Service sector revenue includes transaction fees, hosting fees, implementation,
software development and customization, maintenance, consulting, training and
project management services provided to the Company's customers using our
exchanges and other services. Software licensing revenue includes revenue
derived from the licensing of our proprietary platforms and the licensing of
third party software applications. During the twelve months ended December 31,
2007 our total revenue increased $13.6 million or 46%, to $42.8 million in 2007
compared to $29.3 million in 2006. $6.6 million of this revenue increase is
attributable to the full year inclusion of revenues generated by Infinity and
Finetre acquired in May and October of 2006 respectively, and $1.1 million is
attributable the two months of revenue generated by Jenquest acquired in
November 2007. The specific components of our revenue and the changes
experienced during the past year are discussed further below.
Services revenue increased $11.8 million or 43%, from $27.6 million in 2006 to
$39.4 million in 2007. Virtually all divisions of Ebix showed an increase in
revenue during 2007 (excluding the expected continued reduction in revenues
derived from the support of our legacy product lines).
Carrier systems division revenue increased $2.7 million which includes
approximately $1.4 million resulting from full year inclusion of revenue
generated by Infinity which we acquired in May 2006.
EbixExchange division revenues increased $9.2 million which includes
approximately $5.2 million resulting from the full year inclusion of revenue
generated by our Finetre which we acquired in October 2006.
BPO division revenues increased $1.1 million primarily due to our recent
acquisition of Jenquest (d.b.a. Insurance Data Services division and renamed to
"EBIX BPO") which was acquired in November 2007.
Partially offsetting these increases to our services revenue is a $480 thousand
in reduction in support and maintenance revenues associated with our legacy
products. We expect that the support and maintenance services associated with
the Company's legacy products will continue to decrease due to our pronounced
philosophy of finishing legacy support as an offering in the future. The Company
will maintain the support of these legacy products as contractually required or
for as long as we deem it is economically feasible to do so, after which we will
discontinue further associated support services.
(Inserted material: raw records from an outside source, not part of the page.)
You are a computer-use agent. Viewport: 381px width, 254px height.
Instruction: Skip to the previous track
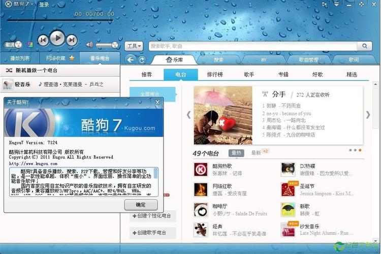point(43,40)
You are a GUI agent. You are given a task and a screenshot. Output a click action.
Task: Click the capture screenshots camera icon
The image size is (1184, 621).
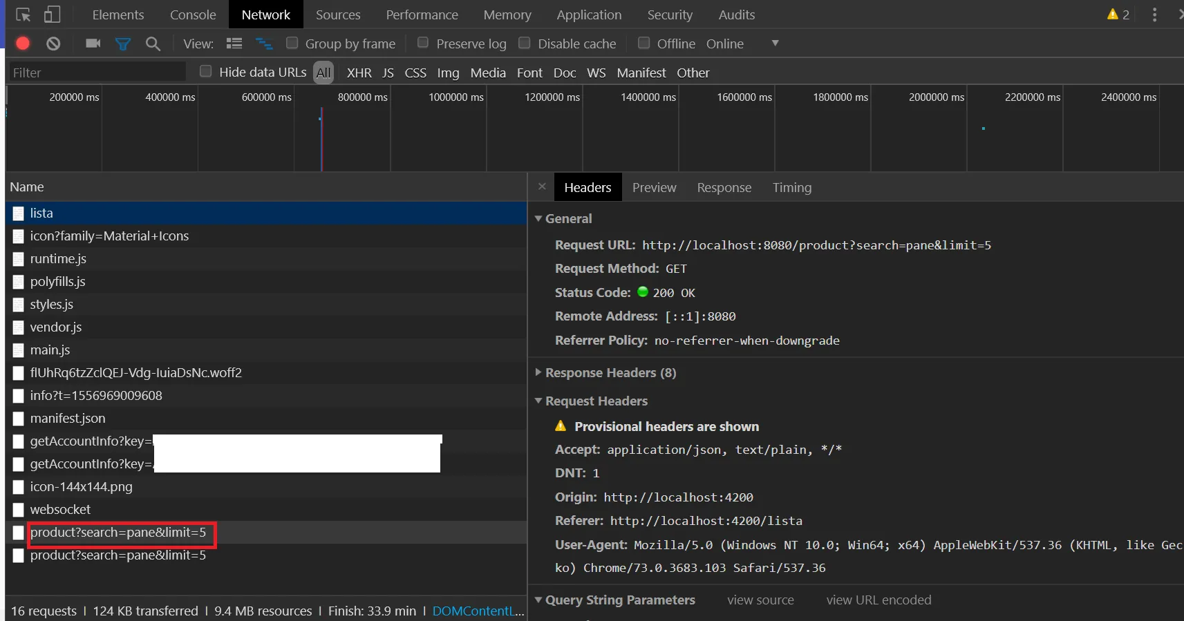[93, 44]
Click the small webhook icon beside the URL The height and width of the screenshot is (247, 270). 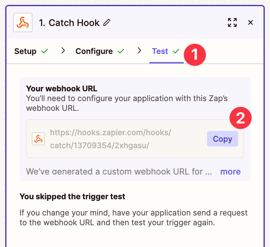[x=38, y=139]
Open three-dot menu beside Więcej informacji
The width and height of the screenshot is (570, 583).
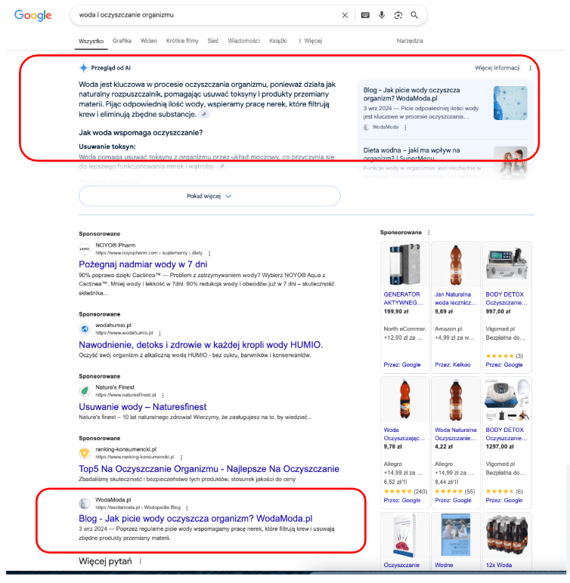530,68
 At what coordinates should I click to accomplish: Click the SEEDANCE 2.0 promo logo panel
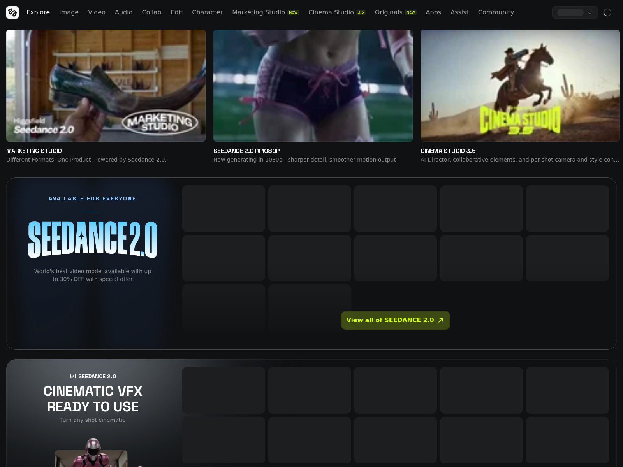pyautogui.click(x=93, y=240)

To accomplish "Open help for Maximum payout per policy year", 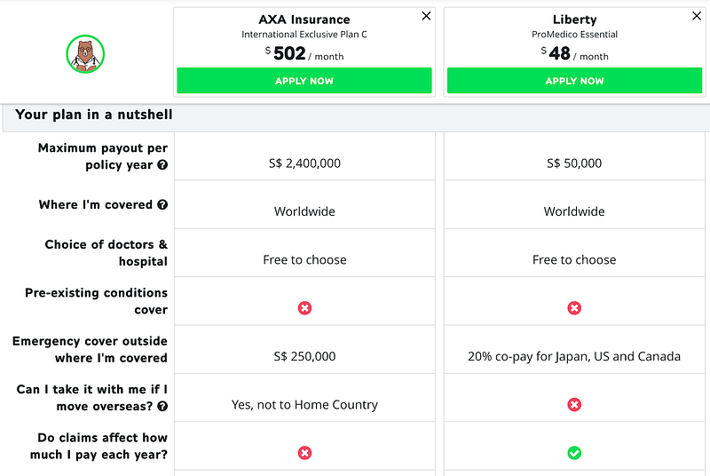I will pyautogui.click(x=162, y=165).
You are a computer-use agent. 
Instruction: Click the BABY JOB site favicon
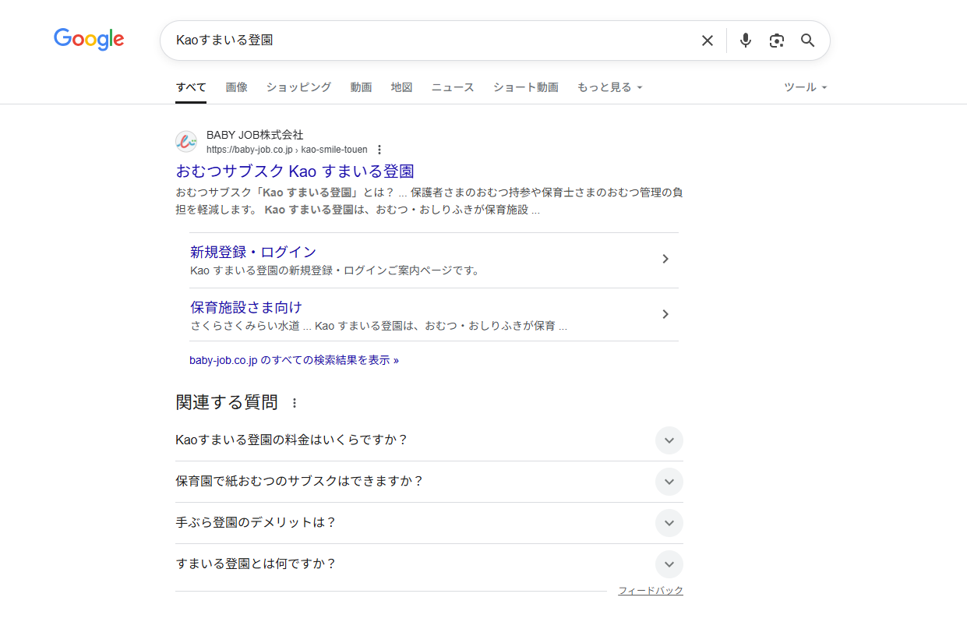(x=186, y=142)
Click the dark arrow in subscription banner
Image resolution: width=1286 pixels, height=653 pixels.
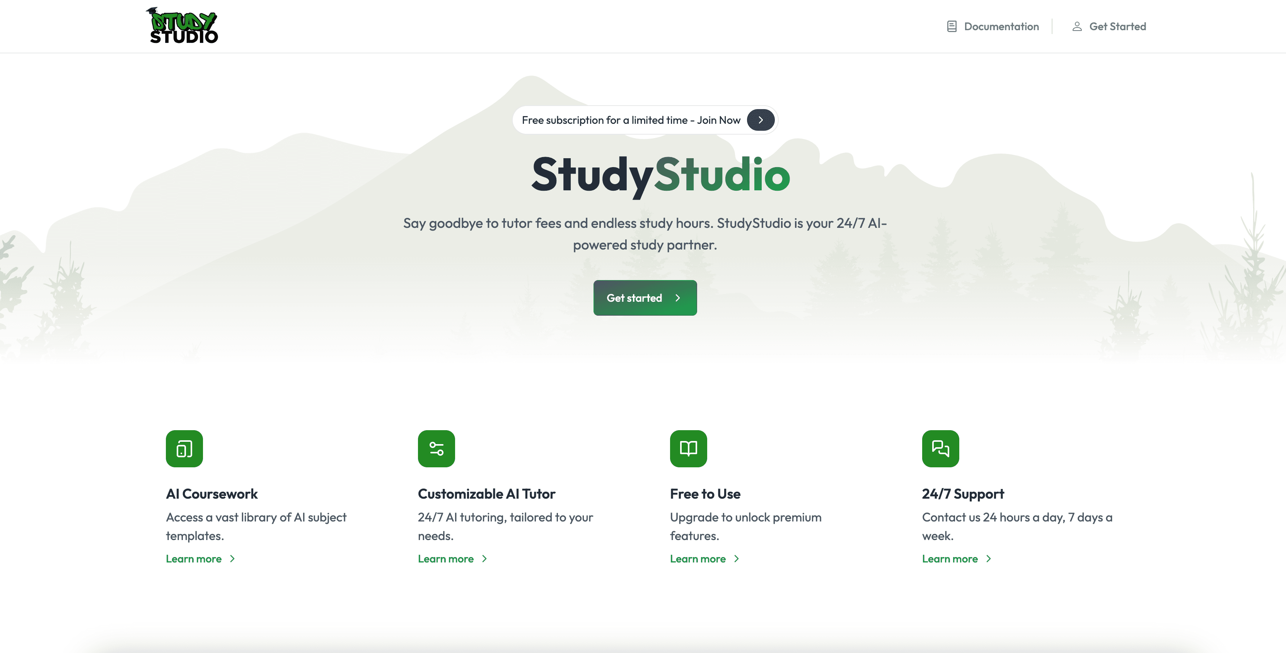[760, 120]
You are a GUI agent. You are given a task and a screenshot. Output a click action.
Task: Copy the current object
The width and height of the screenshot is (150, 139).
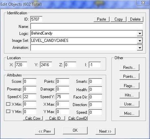coord(118,19)
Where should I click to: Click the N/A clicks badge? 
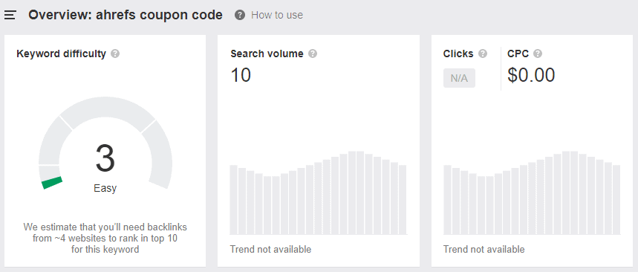point(459,78)
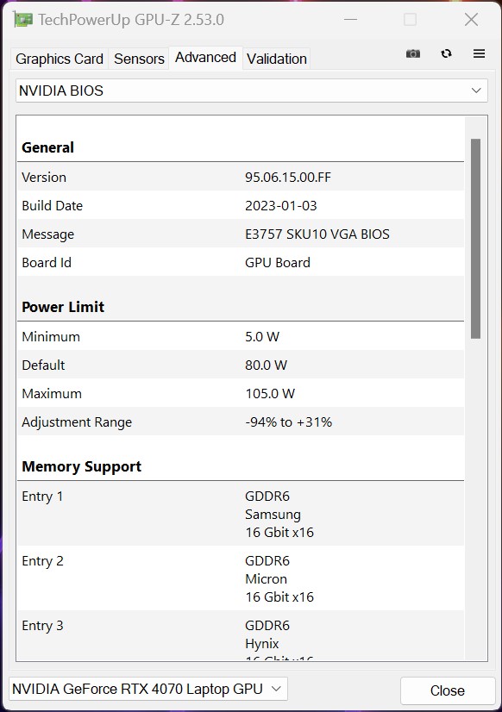Select the BIOS Version value 95.06.15.00.FF
The height and width of the screenshot is (712, 502).
point(288,177)
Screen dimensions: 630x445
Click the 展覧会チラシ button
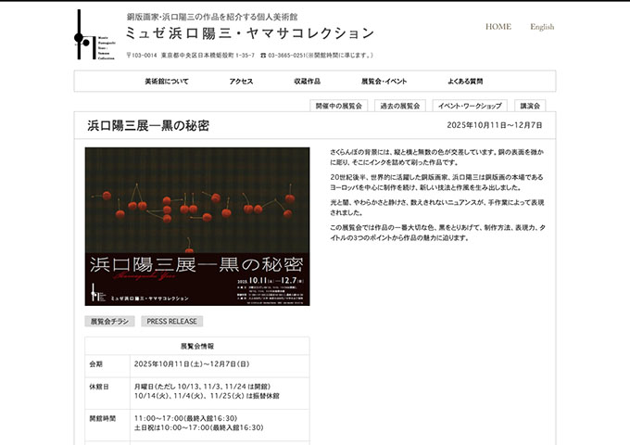pyautogui.click(x=109, y=322)
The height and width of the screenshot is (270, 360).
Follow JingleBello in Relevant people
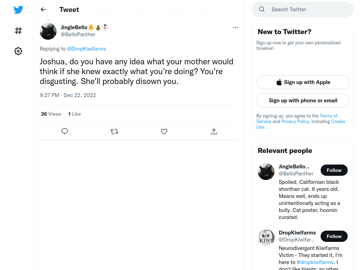tap(334, 170)
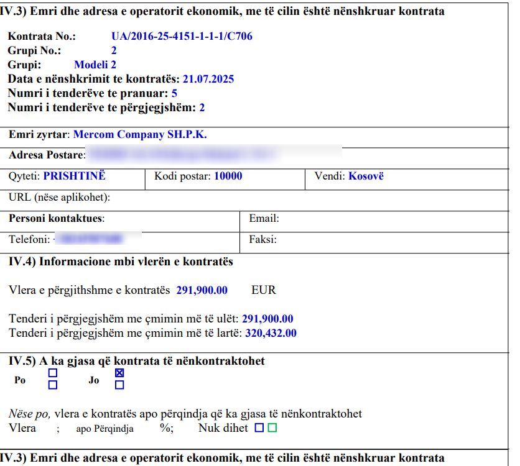Image resolution: width=520 pixels, height=466 pixels.
Task: Click the PRISHTINË city value
Action: (x=74, y=176)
Software licensing revenue increased $1.8 million or 109%, from $1.7 million in
2006 to $3.5 million in 2007. This increase is primarily associated with two
significant long-term contracts executed by our Infinity division and involves
the sale of source code, software licenses, and customization and implementation
services.
During 2007 approximately $1.7 million was recognized as services revenue from
Brit Insurance Holdings PLC ("Brit") and its affiliates related to development
projects. Revenue from Brit and its affiliates represented 4% of our revenues
for 2007. The revenue from Brit relates primarily relates to the customization
of BRICS for the London market, hosting services, software development services,
and transaction processing fees. As of December 31, 2007, Brit held 730,163
shares of common stock, representing 22% percent of our outstanding common stock
as of December 31, 2007.
Costs of services provided
Costs of services provided increased $1.2 million or 20%, from $5.9 million in
2006 to $7.1 million in 2007. This increase is primarily caused by the full year
inclusion of payroll and facility costs incurred in our Finetre and Infinity
divisions, both of which were acquired during 2006, which added $1.1 million of
expense in 2007, and $581 thousand of costs incurred in our recently added
Insurance Data Services division acquired in November 2007. Overall our costs of
services provided as a percentage of revenues were reduced to 16.6% in 2007 from
20.2% in 2006.
Product development expenses
Product development expenses increased $2.4 million or 45%, from $5.2 million in
2006 to $7.6 million in 2007. Factors causing this increase in costs are the
effect of including a full year of payroll and facility costs incurred by our
Finetre and Infinity divisions, acquired during 2006 and which added
approximately $2.0 million of operating costs during 2007. Overall our product
development expenses as a percentage of revenues remained at 17.8% during the
years of 2007 and 2006.
Sales and marketing expenses
Sales and marketing expenses increased $1.1 million or 37%, from $3.0 million in
2006 to $4.2 million in 2007. The primary causes for this cost increase are the
inclusion of twelve months of payroll, travel, and facility costs incurred by
the Infinity and Finetre divisions, acquired in May and October of 2006
respectively and which added approximately $1.1 million to our operating costs
during 2007, and $206 thousand of additional payroll related expenses due to
headcount and compensation increases. Overall our sales and marketing expenses
as a percentage of revenues were reduced to 9.6% in 2007 from 10.3% in 2006.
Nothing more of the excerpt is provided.